_WHAT TO DO_: The data below contains pictures, which are to be skipped; the lines starting at the line with "This screenshot has height=469, width=526." and ending at the line with "The height and" are to be output exactly, both ends included.

........

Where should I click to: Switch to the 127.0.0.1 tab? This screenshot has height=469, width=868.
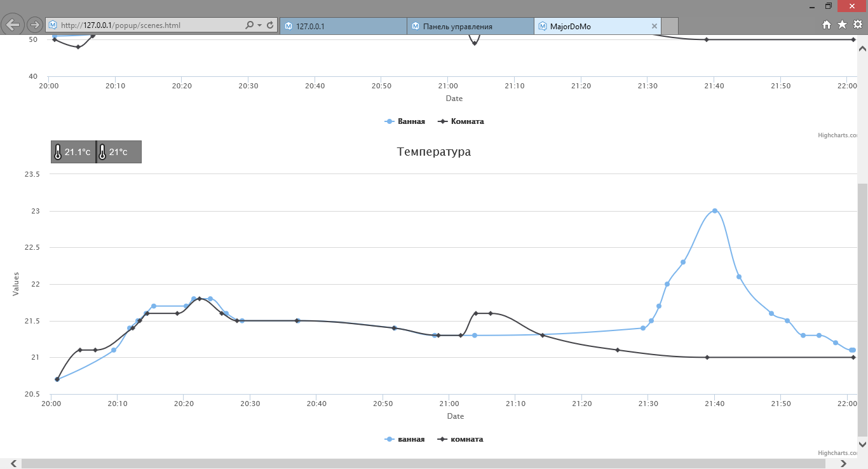click(x=343, y=26)
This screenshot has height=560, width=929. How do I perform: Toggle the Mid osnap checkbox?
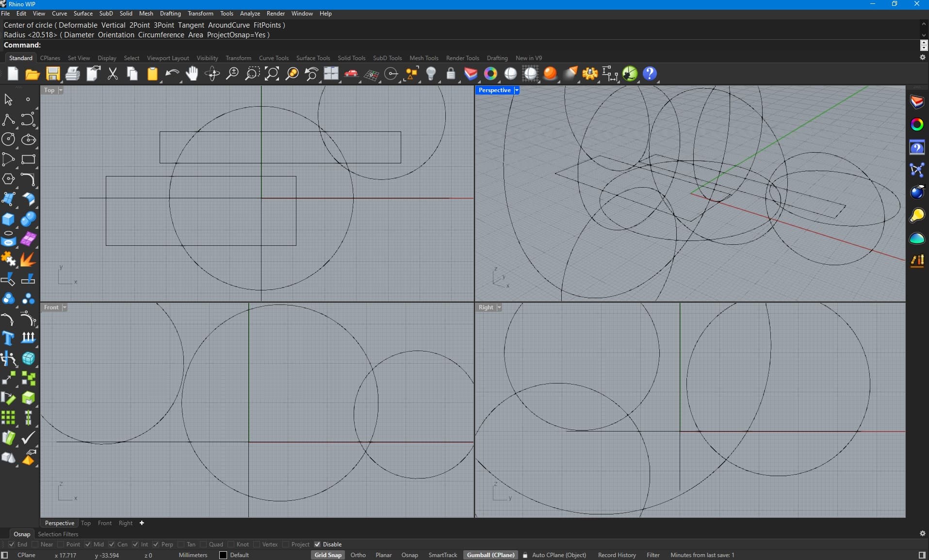[88, 544]
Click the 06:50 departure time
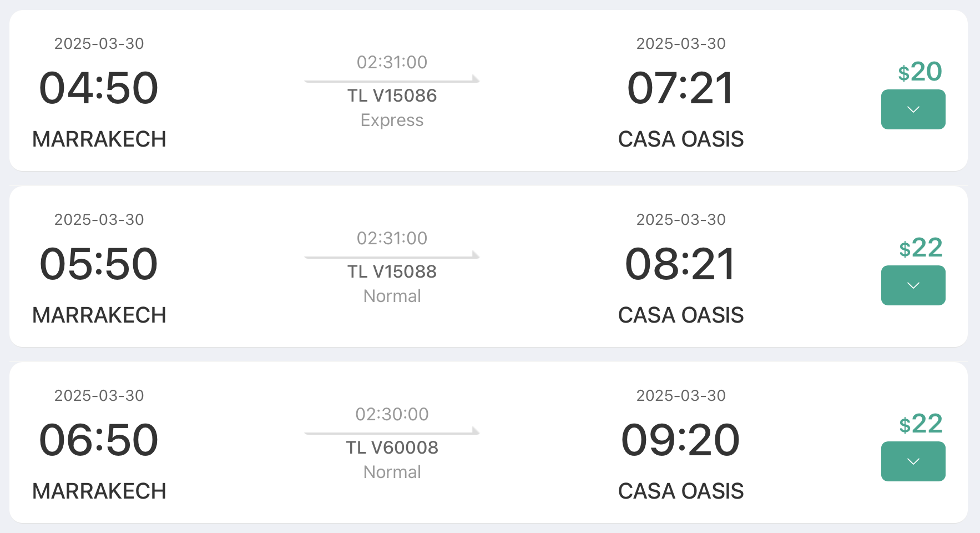The image size is (980, 533). [99, 440]
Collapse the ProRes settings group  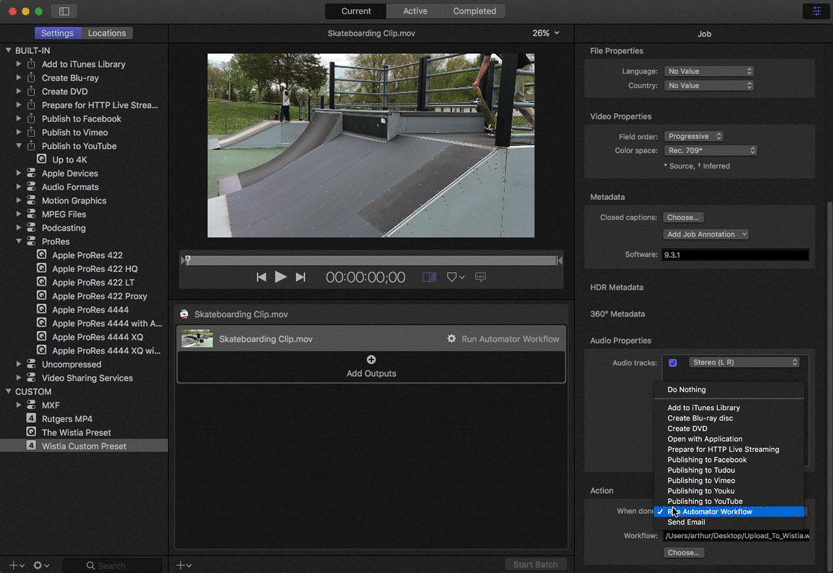click(18, 242)
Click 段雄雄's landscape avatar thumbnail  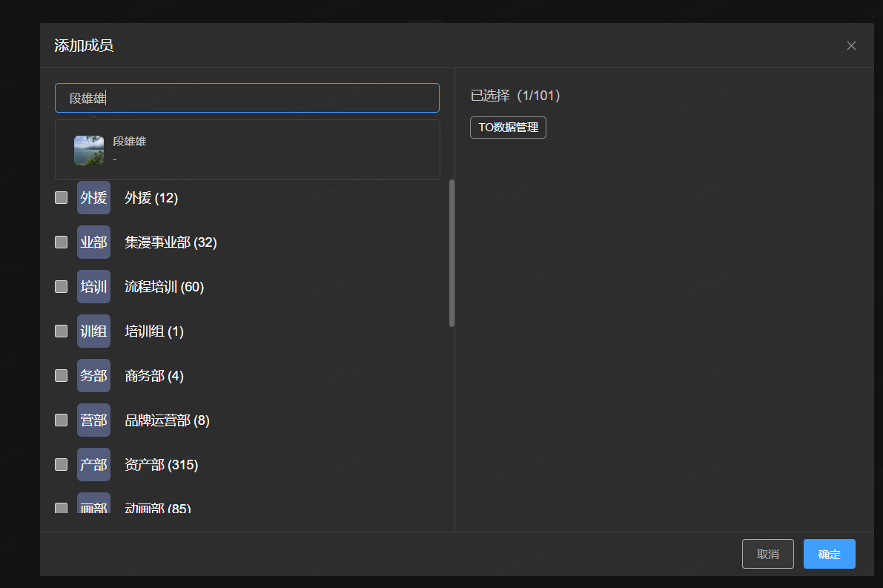89,150
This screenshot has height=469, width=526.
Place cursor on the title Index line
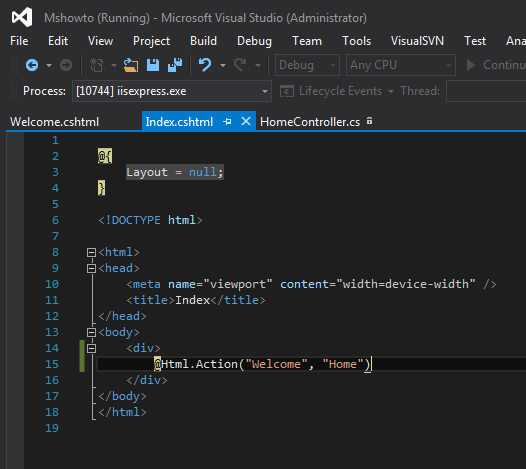tap(196, 300)
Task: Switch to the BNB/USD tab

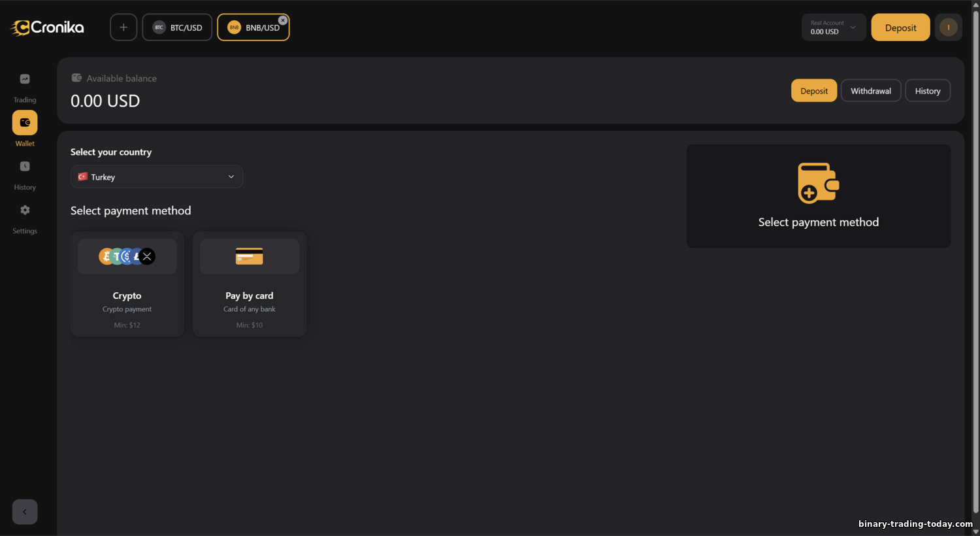Action: coord(253,28)
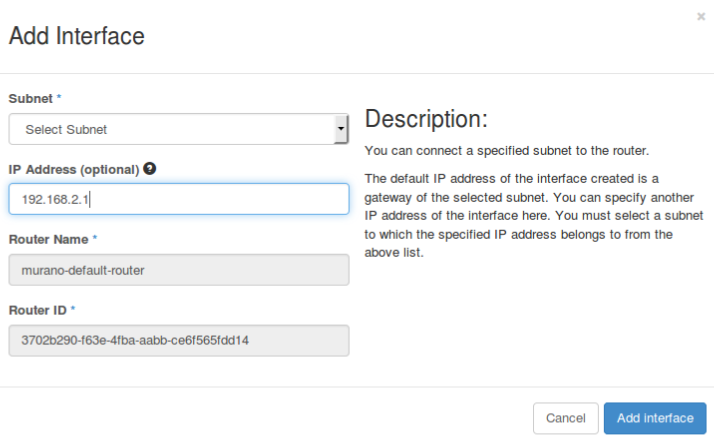Click the required asterisk next to Router Name

point(94,240)
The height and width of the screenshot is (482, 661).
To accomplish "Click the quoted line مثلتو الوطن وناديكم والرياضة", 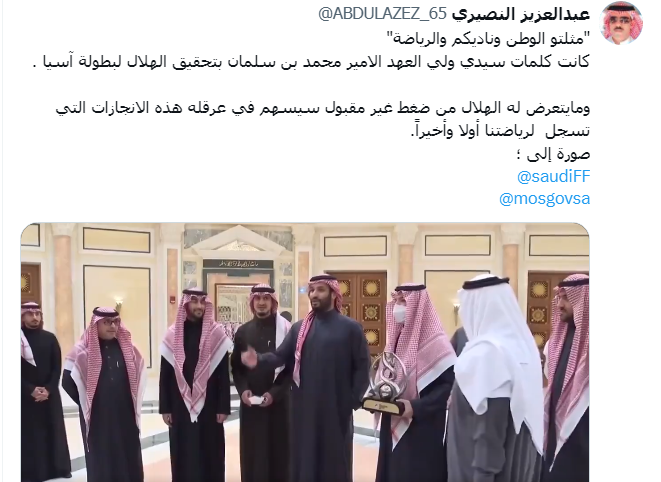I will [x=488, y=39].
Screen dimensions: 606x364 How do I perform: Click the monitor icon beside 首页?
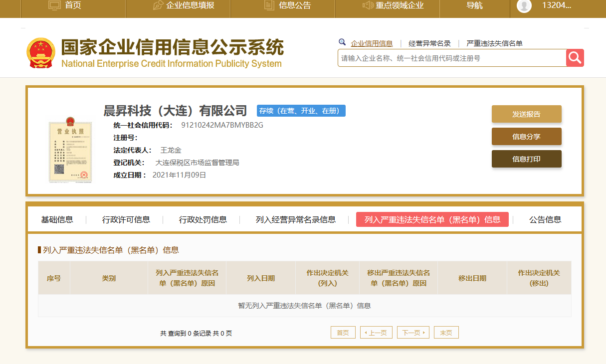click(x=54, y=5)
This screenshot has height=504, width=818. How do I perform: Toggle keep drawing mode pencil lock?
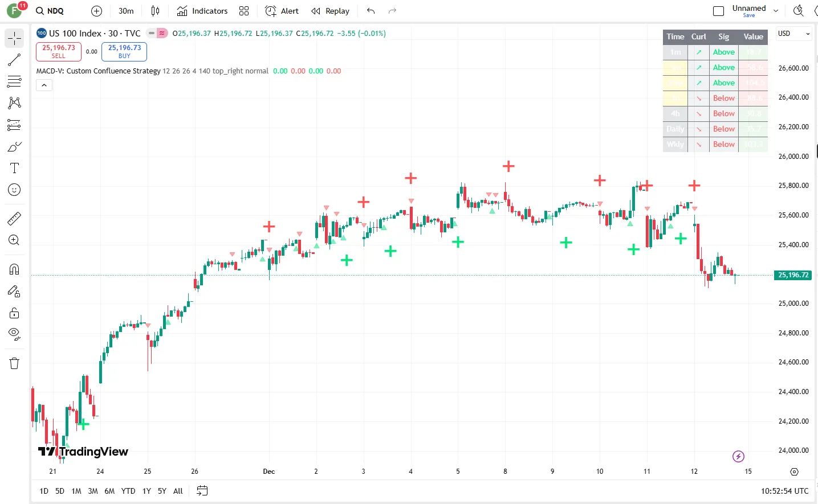pos(14,292)
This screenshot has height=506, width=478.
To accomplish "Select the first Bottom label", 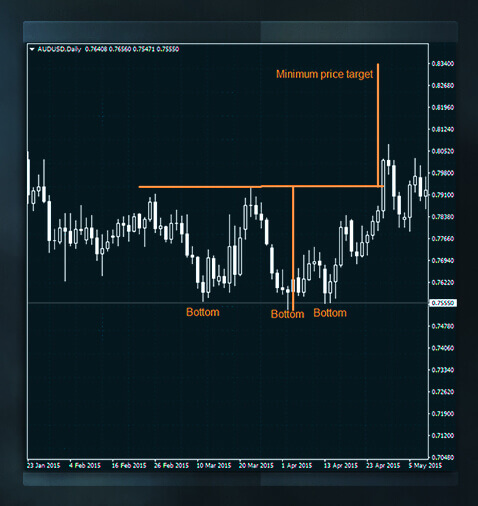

........

_ANSWER FOR THIS EXERCISE_:
This screenshot has height=469, width=526.
Place cursor on the title Index line
tap(196, 300)
Task: Switch to the BNB/USD tab

Action: coord(253,28)
Click the required asterisk next to Router Name

point(94,240)
The height and width of the screenshot is (482, 661).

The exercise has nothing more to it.